Automated pipeline for rapid production and screening of HIV-specific monoclonal antibodies using pichia pastoris

ABSTRACT Monoclonal antibodies (mAbs) that bind and neutralize human pathogens have great therapeutic potential. Advances in automated screening and liquid handling have resulted in the ability to discover antigen‐specific antibodies either directly from human blood or from various combinatorial libraries (phage, bacteria, or yeast). There remain, however, bottlenecks in the cloning, expression and evaluation of such lead antibodies identified in primary screens that hinder high‐throughput screening. As such, “hit‐to‐lead identification” remains both expensive and time‐consuming.

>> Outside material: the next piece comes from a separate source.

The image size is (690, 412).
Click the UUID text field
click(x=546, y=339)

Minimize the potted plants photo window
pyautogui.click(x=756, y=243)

By combining the advantages of overlap extension PCR (OE–PCR) and a genetically stable yet easily manipulatable microbial expression host Pichia pastoris, we have developed an automated pipeline for the rapid production and screening of full‐length antigen‐specific mAbs. Here, we demonstrate the speed, feasibility and cost‐effectiveness of our approach by generating several broadly neutralizing antibodies against human immunodeficiency virus (HIV). Biotechnol. Bioeng. 2015;112: 2624–2629. © 2015 Wiley Periodicals, Inc. To address bottlenecks in full‐length monoclonal antibody (mAb) production and screening, Shah et al. developed an overlap extension PCR (OE‐PCR) based method for assembling mAb expression constructs from heavy and light chain variable regions derived from single human B cells. The assembled constructs were used in an automated pipeline for production and evaluation of expressed mAbs from Pichia pastoris for antigen specificity.